Once the decision has been made to have a mastectomy, patients need to decide whether they plan to remove just the affected breast or both breasts. This decision is a very personal one, with many factors to be considered. Your oncologist will review your risk of recurrence related to your specific diagnosis and treatment modalities. They will help guide you in your decision and discuss the probabilities of developing a cancer on the unaffected breast in the future.
Patients also need to consider the emotional factor of removing both breasts. Some women feel that they will worry about developing cancer on the remaining breast if it is not removed, while others want to preserve their appearance. Choosing to have a one-sided or unilateral mastectomy at the time of diagnosis does not prevent you from having the other breast removed at a later date. Again, reconstruction is an elective process, which usually has no firm time frames.

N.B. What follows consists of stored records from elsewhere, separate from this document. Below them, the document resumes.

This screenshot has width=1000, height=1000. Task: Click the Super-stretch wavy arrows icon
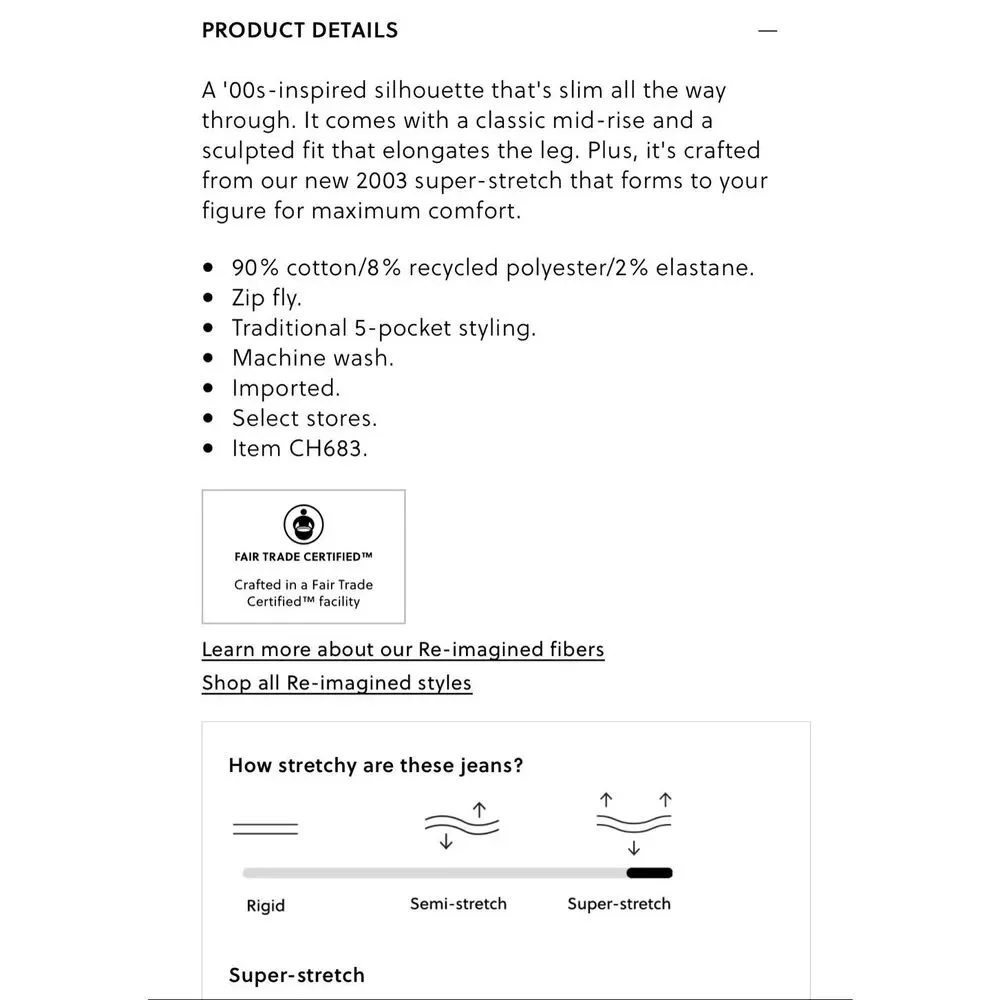(x=634, y=823)
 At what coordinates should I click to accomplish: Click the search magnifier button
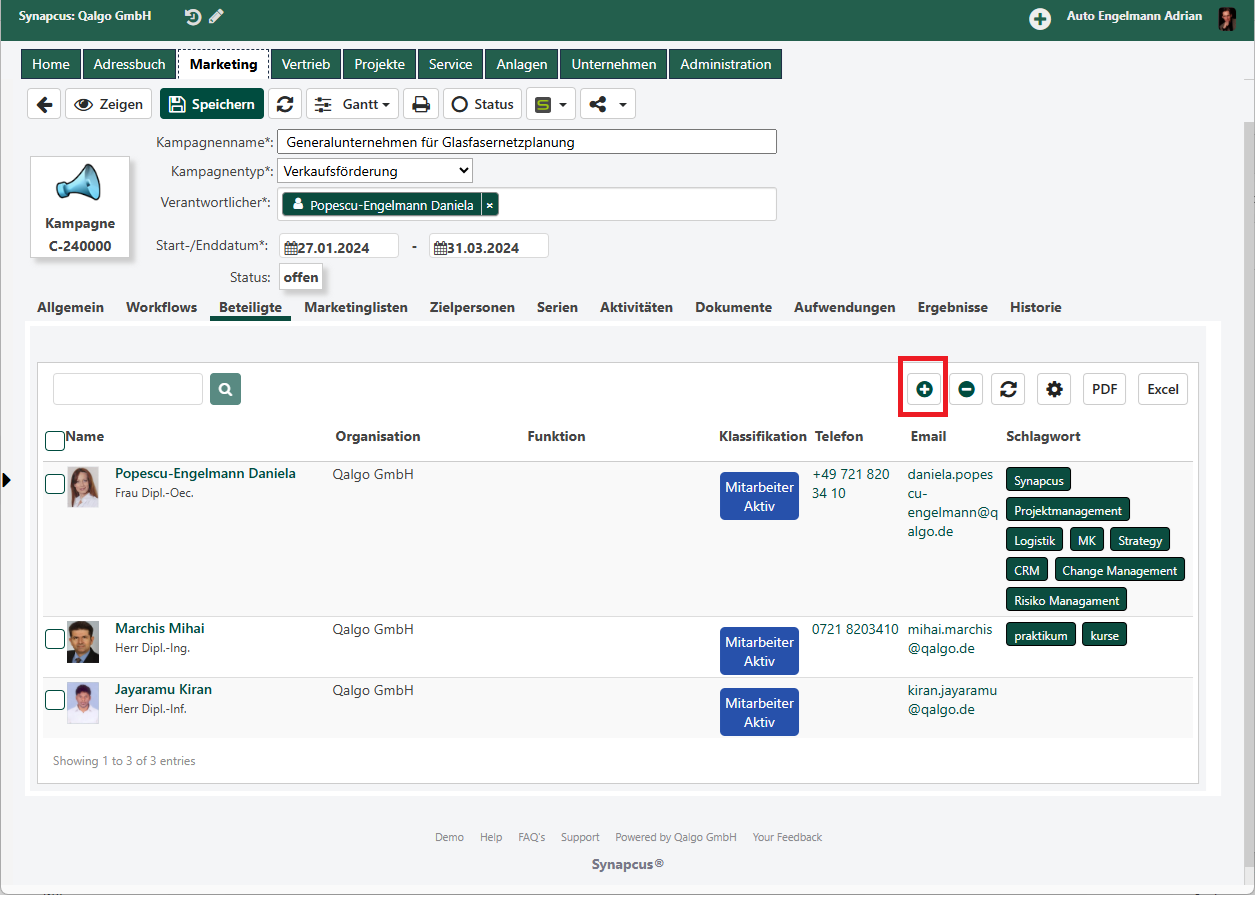coord(226,389)
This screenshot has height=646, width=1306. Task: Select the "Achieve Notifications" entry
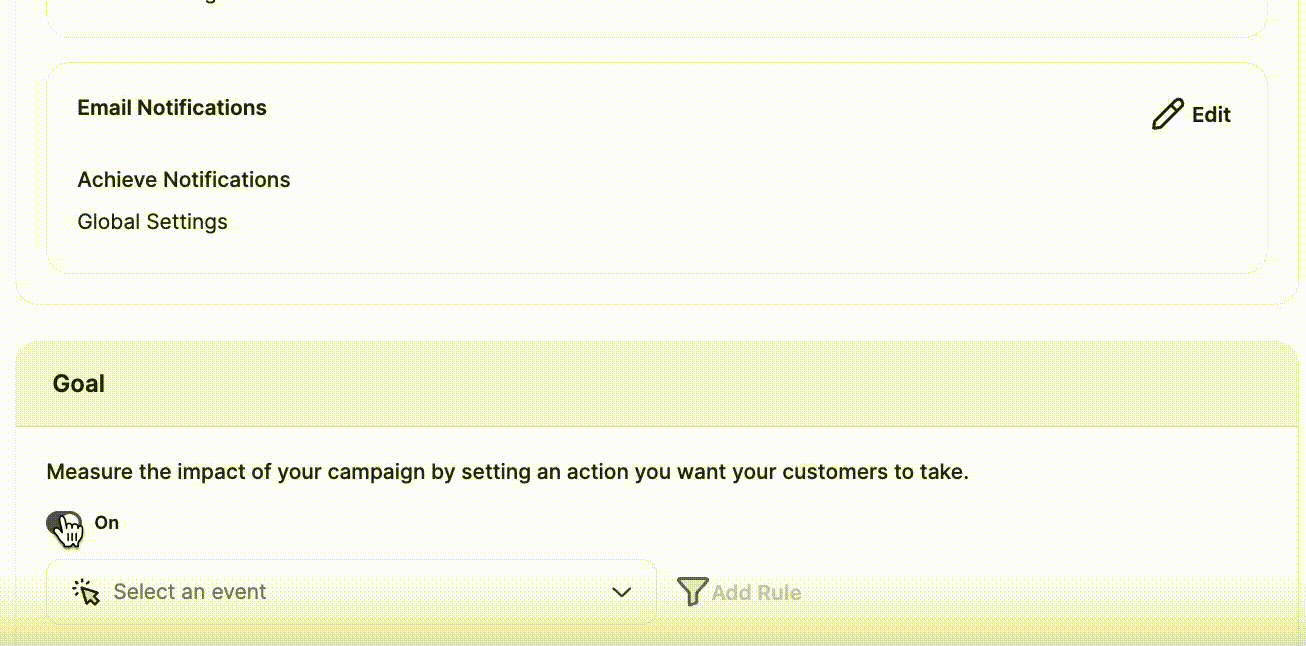pyautogui.click(x=184, y=180)
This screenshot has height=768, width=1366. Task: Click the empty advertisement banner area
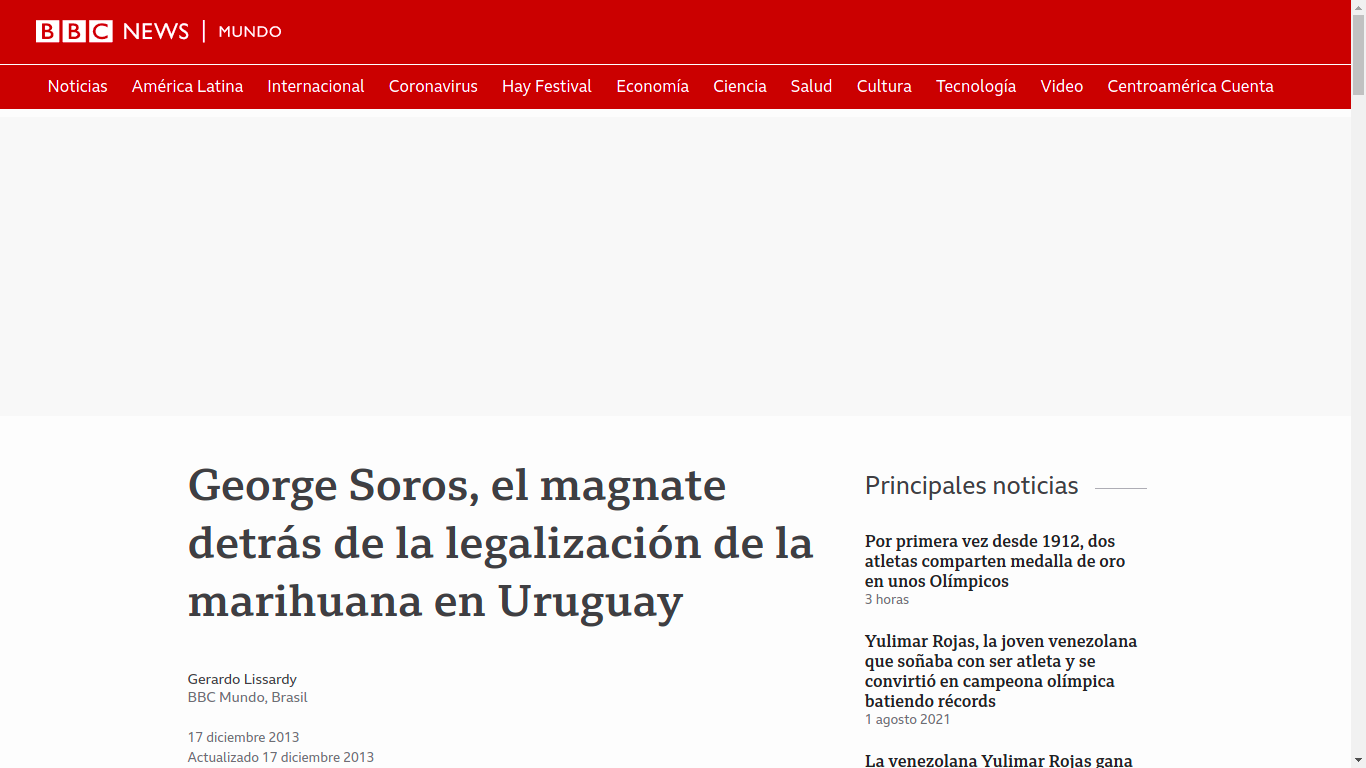point(675,266)
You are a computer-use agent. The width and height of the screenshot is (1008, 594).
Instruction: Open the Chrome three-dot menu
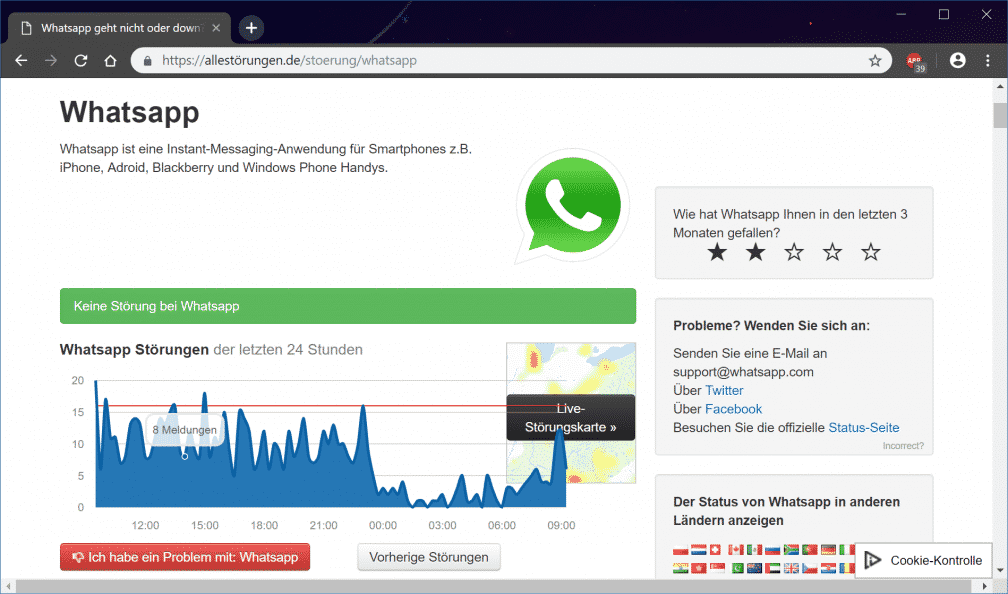pyautogui.click(x=988, y=61)
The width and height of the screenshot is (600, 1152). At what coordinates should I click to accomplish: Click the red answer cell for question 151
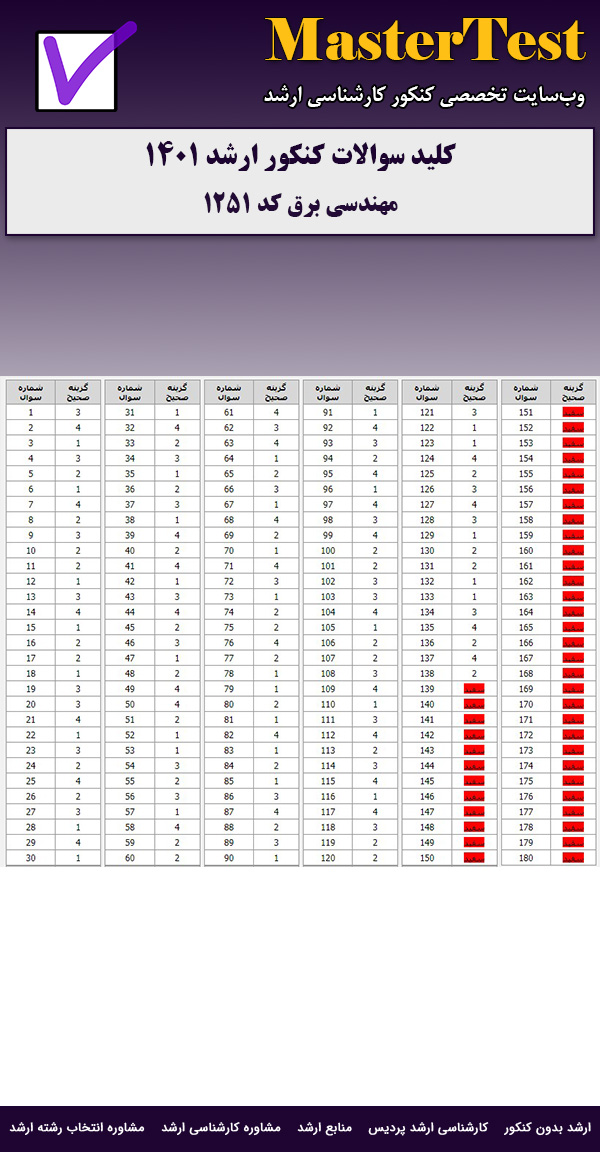tap(573, 412)
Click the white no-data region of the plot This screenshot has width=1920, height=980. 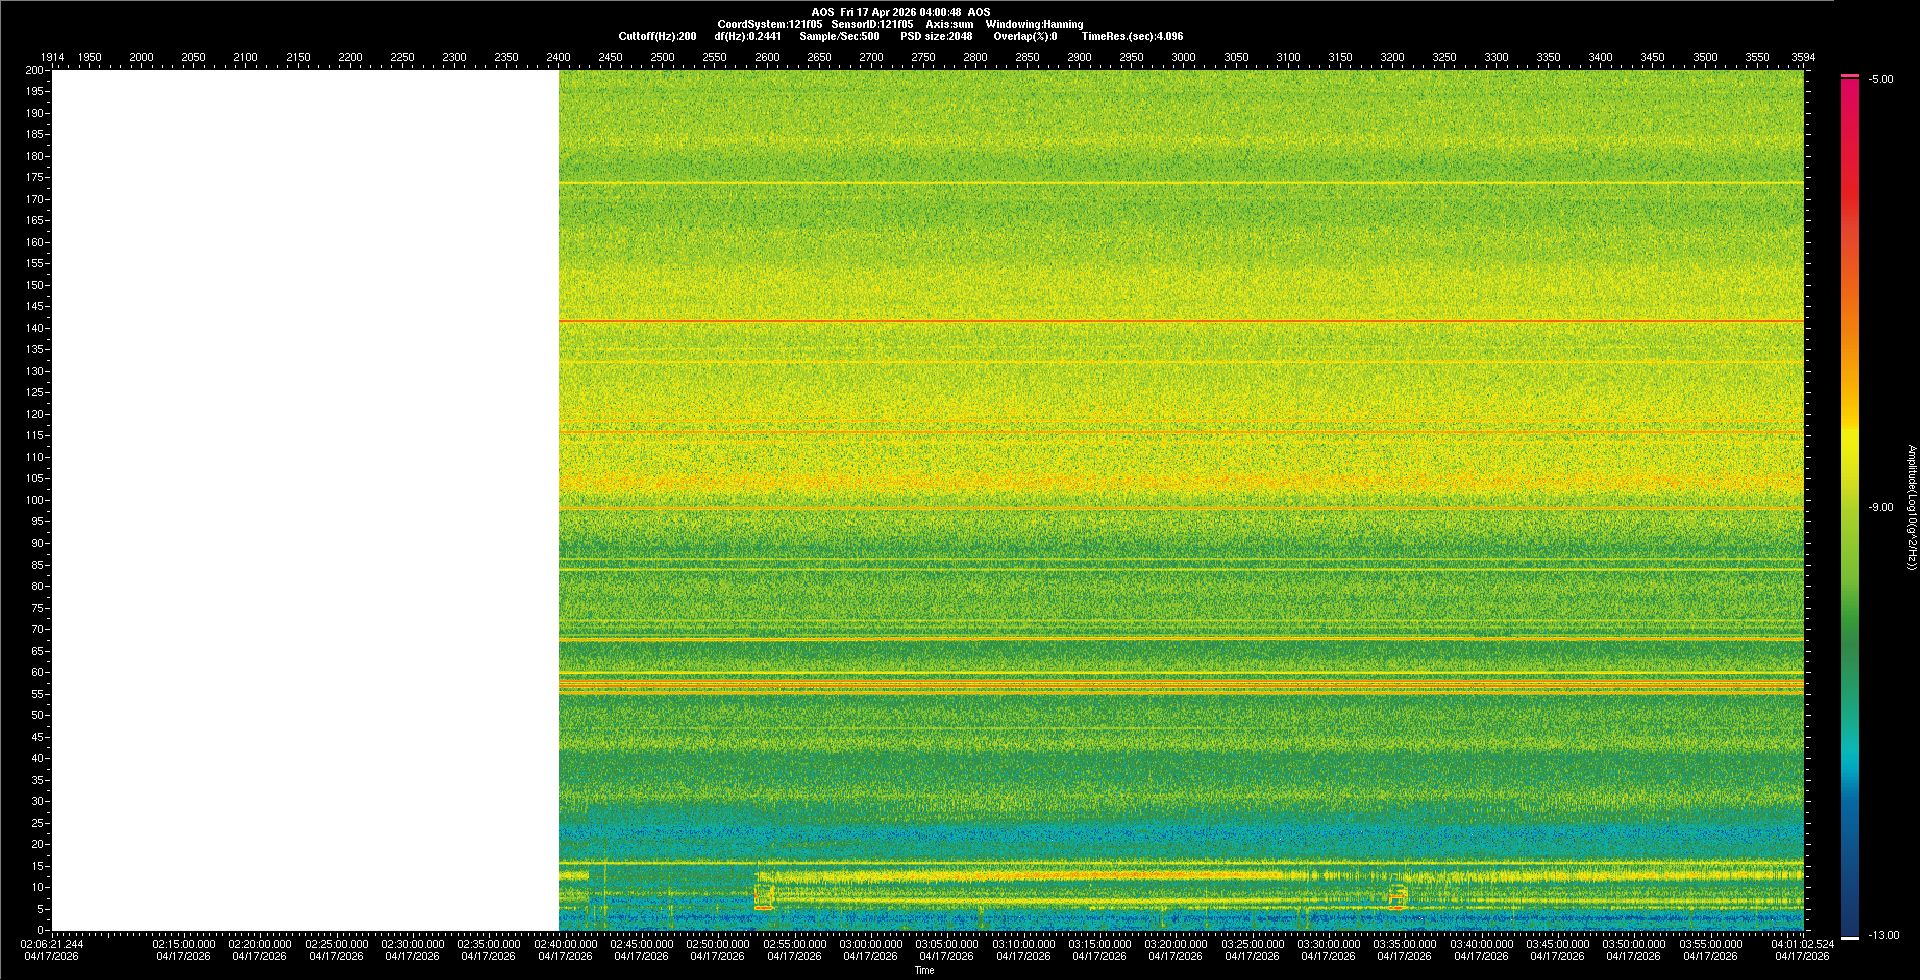305,500
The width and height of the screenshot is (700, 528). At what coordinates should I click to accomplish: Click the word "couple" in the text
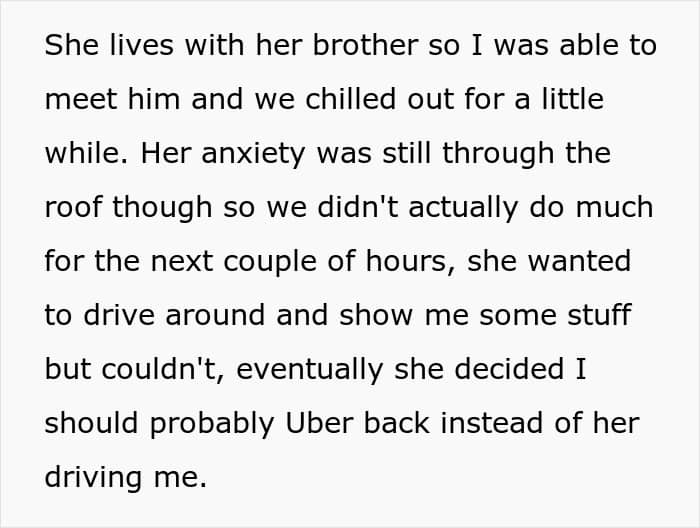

A third factor to consider is the anatomy of the unaffected breast. Your plastic surgeon will address these issues in your consult and guide you toward your reconstructive goals, whether it is unilateral or bilateral mastectomy. For very large breasted women, sometimes a breast reduction to the unaffected breast to match the reconstructed side is a great option. A breast lift or mastopexy, may be required to match a more moderately sized breast. For smaller breasted women, an implant may be used to augment the natural breast and provide symmetry for the reconstructed side.